• [Required action]:
Copy out the entries below in full and exactly.

• [Study material]:
%%

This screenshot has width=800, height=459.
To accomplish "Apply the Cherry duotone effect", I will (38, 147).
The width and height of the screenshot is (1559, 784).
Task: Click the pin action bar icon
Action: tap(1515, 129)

%%

• [Task result]:
This screenshot has width=800, height=459.
To accomplish "Apply the Cherry duotone effect", I will (38, 147).
The width and height of the screenshot is (1559, 784).
Task: Click the pin action bar icon
Action: tap(1515, 129)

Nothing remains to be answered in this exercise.